Word and element location data
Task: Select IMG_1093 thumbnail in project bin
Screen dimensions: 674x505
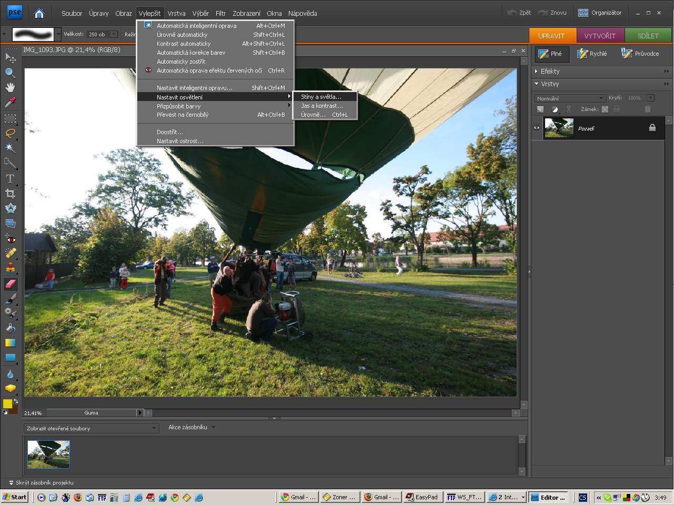Action: pos(48,454)
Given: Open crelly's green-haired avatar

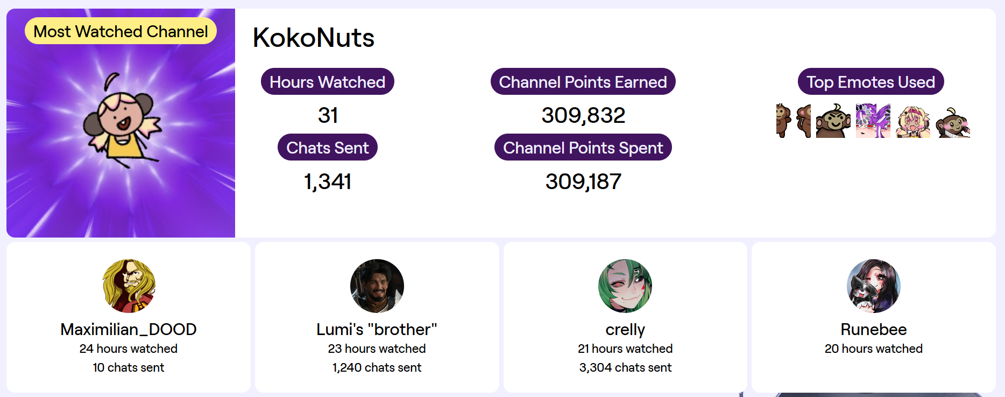Looking at the screenshot, I should [625, 286].

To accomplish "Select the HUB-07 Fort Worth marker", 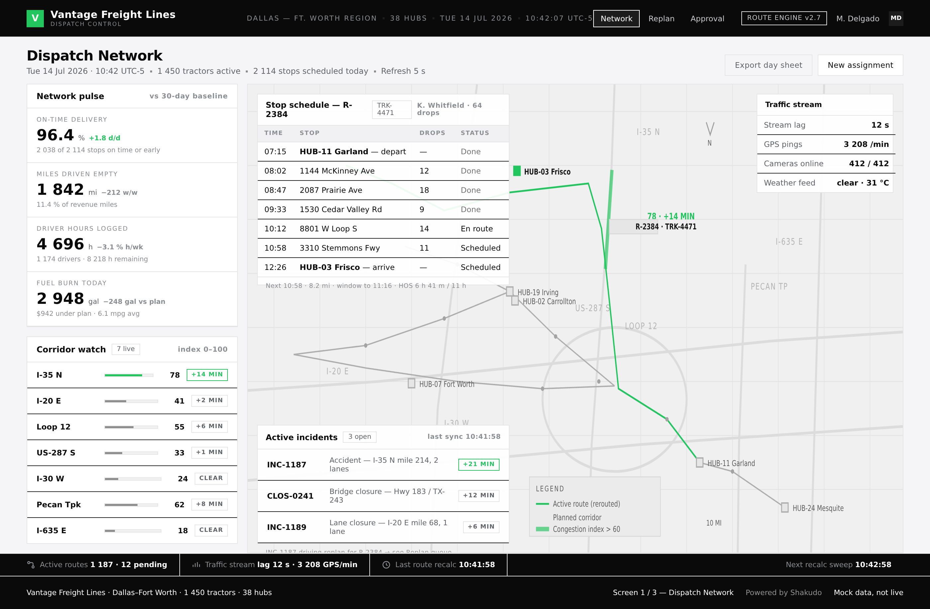I will coord(411,383).
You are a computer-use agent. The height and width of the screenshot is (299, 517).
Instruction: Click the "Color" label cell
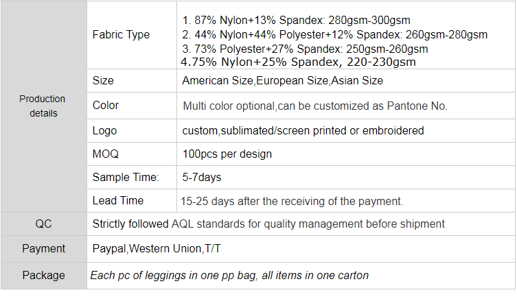(106, 105)

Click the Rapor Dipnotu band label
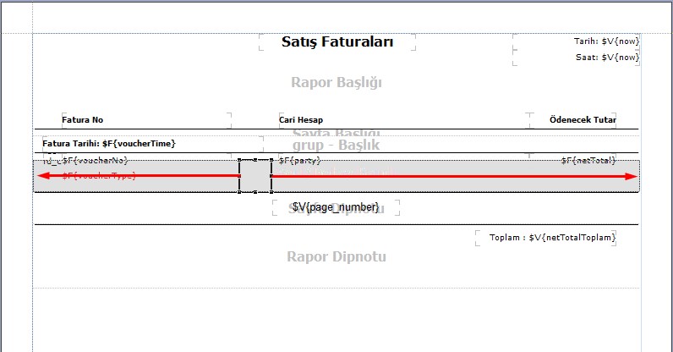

### What needs to be done
Copy the data word for word, starting at the line that contains "You are a computer-use" and continuing through the end of the data. Leave the pictures out of your copy.

### Exercise output
You are a computer-use agent. The height and width of the screenshot is (299, 517).
Instruction: Click the "Color" label cell
(106, 105)

Click the Rapor Dipnotu band label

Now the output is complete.